Cancer risk is determined by the interplay of three broad factors: heritable predisposition, environmental exposure, and statistical chance (replication errors). Heritable predisposition: approximately 5-10% of cancers are associated with high-penetrance germline mutations — notably BRCA1/2 (breast, ovarian, prostate cancer), TP53 mutations (Li-Fraumeni syndrome), APC (familial adenomatous polyposis, near-certain colon cancer), and MLH1/MSH2/MSH6 (Lynch syndrome, colon and endometrial cancer). These high-penetrance mutations are relatively rare; more common are low-penetrance SNPs that modestly elevate risk across populations. Environmental exposure: tobacco smoking accounts for approximately 30% of all cancer deaths; it introduces carcinogens (polycyclic aromatic hydrocarbons, nitrosamines) that form DNA adducts, causing characteristic C→T transitions at specific sequence contexts — a mutational signature now detectable by whole-genome sequencing. UV radiation causes C→T and CC→TT transitions in melanocytes (melanoma signature). Obesity increases risk of at least 13 cancer types through chronic inflammation and elevated IGF-1/insulin/estrogen signaling. Statistical chance: Cristian Tomasetti and Bert Vogelstein's controversial 2015 Science paper estimated that two-thirds of cancer risk is attributable to random replication errors — 'bad luck' in the form of unavoidable copying mistakes during normal cell division.
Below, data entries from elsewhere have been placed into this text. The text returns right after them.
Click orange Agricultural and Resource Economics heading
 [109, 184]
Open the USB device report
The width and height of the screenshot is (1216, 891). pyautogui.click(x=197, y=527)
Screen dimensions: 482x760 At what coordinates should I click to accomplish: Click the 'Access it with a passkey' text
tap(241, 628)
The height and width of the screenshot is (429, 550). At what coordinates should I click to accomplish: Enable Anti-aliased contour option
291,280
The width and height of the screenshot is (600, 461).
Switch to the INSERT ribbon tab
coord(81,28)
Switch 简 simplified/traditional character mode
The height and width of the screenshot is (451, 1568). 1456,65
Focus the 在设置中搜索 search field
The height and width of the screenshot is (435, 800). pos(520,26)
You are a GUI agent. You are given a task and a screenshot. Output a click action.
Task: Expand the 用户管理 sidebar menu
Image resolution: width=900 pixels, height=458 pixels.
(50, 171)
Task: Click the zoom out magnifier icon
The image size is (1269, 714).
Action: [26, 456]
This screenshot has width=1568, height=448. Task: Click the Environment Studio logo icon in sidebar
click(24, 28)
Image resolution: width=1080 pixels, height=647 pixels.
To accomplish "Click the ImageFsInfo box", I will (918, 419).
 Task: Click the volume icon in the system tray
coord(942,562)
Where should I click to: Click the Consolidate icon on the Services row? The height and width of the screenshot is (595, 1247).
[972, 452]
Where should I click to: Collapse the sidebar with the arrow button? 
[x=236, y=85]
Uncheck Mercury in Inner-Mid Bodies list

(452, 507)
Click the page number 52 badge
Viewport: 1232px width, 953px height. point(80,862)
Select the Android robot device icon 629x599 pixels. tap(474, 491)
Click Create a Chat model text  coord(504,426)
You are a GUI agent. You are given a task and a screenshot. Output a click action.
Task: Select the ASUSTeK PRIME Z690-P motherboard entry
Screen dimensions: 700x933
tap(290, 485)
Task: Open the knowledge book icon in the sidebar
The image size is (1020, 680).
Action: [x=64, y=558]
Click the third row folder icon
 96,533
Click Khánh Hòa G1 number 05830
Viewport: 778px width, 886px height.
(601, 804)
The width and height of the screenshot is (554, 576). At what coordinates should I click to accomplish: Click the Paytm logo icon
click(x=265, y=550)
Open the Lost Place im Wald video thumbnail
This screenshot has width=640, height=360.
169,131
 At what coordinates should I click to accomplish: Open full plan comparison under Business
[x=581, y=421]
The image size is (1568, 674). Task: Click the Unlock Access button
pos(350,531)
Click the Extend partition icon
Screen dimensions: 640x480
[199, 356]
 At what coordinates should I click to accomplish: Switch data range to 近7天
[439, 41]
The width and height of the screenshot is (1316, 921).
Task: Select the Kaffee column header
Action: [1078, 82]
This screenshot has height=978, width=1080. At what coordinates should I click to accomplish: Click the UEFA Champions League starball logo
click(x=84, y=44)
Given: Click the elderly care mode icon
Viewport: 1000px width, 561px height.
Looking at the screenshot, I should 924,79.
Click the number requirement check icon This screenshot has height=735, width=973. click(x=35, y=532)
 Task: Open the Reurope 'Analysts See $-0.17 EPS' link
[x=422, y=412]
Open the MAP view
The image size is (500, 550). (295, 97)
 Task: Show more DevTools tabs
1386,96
This fraction varies dramatically by cancer type: brain cancer and childhood leukemia are largely random; colon and lung cancer have large preventable fractions.
How does cancer treatment work — what does each major approach do?
Modern cancer treatment encompasses six major modalities, often used in combination. Surgery remains the primary treatment for solid tumors when localized — physically removing the tumor before metastasis occurs; the challenge is achieving clear margins (no cancer cells at the surgical edge) and managing micrometastases too small to detect. Radiation therapy kills cancer cells by creating DNA double-strand breaks that the cell cannot repair, exploiting the fact that rapidly dividing cells with impaired DNA repair (a cancer hallmark) are more radiosensitive than normal tissue. Conventional chemotherapy targets rapidly dividing cells with agents that damage DNA (platinum compounds, alkylating agents), interfere with DNA synthesis (antimetabolites like 5-FU), or disrupt cell division (taxanes, vinca alkaloids) — the side effects (hair loss, nausea, bone marrow suppression) reflect collateral damage to normal rapidly-dividing cells. Targeted therapy: tyrosine kinase inhibitors and monoclonal antibodies against specific molecular drivers — imatinib (Gleevec) against BCR-ABL in CML, trastuzumab (Herceptin) against HER2 in breast cancer, erlotinib against EGFR in lung cancer — achieve remarkable initial responses but are often limited by acquired resistance. Immunotherapy: checkpoint inhibitors (anti-PD-1, anti-CTLA-4), CAR-T cell therapy, and cancer vaccines reinvigorate or engineer the immune system against tumor cells; checkpoint inhibitors produce durable remissions in ~20-30% of responsive cancer types. Hormone therapy: blocks the hormones that drive hormone-sensitive cancers — antiandrogens (enzalutamide) in prostate cancer, aromatase inhibitors in estrogen-receptor positive breast cancer.